◆ Action item: Keeping every word the same, return the listing from its first line until the line holding "Register (1522, 25)" has been returned as well.

◆ Supplied data:
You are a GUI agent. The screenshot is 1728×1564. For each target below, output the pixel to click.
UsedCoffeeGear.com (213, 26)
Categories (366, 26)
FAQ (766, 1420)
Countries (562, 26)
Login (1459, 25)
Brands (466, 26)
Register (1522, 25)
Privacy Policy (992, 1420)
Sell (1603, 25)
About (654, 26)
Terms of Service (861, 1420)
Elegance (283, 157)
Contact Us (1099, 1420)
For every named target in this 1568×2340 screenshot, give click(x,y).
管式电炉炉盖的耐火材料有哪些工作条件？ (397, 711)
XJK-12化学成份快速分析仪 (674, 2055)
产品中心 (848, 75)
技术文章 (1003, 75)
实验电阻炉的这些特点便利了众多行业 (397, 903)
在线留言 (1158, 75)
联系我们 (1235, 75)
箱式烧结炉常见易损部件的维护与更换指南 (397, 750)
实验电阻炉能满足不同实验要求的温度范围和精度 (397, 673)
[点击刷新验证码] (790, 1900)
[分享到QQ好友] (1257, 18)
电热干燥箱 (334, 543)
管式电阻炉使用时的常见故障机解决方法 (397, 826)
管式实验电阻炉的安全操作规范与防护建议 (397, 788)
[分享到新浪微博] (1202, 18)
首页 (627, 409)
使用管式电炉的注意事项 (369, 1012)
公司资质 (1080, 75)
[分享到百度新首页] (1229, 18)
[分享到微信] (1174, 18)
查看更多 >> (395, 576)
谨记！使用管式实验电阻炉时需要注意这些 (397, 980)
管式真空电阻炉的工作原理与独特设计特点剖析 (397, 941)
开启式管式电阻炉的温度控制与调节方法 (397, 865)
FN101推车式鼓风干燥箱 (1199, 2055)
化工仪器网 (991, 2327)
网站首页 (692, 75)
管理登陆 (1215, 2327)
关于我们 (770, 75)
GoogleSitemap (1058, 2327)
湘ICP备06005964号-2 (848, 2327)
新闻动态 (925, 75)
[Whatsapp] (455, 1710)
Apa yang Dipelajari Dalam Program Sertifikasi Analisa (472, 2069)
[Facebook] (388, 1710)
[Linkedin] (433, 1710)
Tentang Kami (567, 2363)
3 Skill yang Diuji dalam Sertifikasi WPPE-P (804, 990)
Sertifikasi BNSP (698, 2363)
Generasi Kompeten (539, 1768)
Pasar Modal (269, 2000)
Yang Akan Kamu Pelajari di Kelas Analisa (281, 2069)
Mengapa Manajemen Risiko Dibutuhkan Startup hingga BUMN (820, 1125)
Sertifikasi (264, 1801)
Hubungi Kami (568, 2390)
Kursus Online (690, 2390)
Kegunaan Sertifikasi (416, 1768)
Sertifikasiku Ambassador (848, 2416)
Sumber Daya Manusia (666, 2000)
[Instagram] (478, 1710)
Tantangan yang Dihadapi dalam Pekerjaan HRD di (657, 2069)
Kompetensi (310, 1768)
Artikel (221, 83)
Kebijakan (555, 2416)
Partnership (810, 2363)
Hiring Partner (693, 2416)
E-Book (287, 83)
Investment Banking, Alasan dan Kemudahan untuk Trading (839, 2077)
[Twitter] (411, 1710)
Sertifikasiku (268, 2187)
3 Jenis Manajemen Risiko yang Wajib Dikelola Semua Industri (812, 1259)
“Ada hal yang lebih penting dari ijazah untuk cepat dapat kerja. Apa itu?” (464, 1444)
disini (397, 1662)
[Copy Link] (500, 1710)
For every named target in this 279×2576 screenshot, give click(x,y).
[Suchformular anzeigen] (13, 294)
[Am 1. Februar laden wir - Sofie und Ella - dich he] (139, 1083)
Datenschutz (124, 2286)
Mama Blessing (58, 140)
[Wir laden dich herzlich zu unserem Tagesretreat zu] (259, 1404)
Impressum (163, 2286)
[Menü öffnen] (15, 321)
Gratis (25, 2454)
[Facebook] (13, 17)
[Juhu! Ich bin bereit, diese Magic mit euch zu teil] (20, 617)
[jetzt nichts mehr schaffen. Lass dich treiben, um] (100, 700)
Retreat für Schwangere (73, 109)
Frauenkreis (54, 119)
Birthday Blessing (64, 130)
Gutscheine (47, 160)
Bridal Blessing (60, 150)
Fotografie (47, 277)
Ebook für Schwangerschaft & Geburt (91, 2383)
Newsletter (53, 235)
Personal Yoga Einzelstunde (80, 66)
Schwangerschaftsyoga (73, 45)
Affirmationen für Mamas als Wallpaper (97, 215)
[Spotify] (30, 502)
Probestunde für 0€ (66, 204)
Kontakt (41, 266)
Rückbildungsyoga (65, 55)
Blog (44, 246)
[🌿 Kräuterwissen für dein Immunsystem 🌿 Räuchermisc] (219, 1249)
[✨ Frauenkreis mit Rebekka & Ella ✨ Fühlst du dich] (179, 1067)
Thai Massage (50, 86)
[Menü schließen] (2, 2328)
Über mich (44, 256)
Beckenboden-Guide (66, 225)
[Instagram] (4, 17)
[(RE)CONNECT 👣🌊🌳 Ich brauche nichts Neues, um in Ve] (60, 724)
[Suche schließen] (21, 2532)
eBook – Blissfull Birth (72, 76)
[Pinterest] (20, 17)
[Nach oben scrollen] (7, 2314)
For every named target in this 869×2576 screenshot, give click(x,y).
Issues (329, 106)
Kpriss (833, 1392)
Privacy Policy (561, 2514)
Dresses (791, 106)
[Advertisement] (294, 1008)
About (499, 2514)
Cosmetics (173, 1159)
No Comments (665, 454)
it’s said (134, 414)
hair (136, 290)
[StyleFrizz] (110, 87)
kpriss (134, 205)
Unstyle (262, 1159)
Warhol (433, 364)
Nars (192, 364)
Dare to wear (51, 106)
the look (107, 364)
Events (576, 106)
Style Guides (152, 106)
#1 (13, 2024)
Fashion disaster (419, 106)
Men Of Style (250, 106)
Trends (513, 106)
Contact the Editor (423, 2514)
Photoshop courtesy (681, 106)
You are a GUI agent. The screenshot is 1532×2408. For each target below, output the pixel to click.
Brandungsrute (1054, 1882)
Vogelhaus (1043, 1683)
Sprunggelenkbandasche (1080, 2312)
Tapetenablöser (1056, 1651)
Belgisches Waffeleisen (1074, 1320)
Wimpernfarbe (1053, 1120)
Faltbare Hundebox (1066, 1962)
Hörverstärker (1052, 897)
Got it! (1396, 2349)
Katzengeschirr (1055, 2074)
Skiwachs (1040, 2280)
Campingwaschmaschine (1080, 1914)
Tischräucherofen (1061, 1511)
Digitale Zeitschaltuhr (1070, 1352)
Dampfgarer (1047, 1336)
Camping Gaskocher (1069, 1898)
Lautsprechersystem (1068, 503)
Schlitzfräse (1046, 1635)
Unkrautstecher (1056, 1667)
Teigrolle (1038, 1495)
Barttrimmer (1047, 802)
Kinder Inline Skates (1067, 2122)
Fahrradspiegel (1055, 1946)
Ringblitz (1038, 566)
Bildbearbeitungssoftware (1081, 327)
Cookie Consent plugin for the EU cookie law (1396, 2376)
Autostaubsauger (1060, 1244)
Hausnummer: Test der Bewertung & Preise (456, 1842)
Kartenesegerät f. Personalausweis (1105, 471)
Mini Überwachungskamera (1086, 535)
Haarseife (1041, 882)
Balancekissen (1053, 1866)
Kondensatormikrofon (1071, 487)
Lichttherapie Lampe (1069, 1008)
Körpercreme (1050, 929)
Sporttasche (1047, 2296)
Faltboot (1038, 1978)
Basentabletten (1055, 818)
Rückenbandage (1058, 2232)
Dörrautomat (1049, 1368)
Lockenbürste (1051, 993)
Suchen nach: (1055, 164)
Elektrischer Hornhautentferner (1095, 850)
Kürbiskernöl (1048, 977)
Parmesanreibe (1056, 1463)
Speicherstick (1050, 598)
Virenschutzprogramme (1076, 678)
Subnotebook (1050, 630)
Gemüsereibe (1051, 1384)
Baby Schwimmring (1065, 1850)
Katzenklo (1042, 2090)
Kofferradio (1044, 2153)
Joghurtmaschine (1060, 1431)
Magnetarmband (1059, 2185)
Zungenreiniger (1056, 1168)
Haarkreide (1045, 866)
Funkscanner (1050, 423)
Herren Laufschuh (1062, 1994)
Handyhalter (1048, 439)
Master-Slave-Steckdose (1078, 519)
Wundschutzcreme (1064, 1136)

◆ Solution:
You are a GUI agent. The screenshot is 1728×1564. For each target below, output the pixel to click.
UsedCoffeeGear.com (213, 26)
Categories (366, 26)
FAQ (766, 1420)
Countries (562, 26)
Login (1459, 25)
Brands (466, 26)
Register (1522, 25)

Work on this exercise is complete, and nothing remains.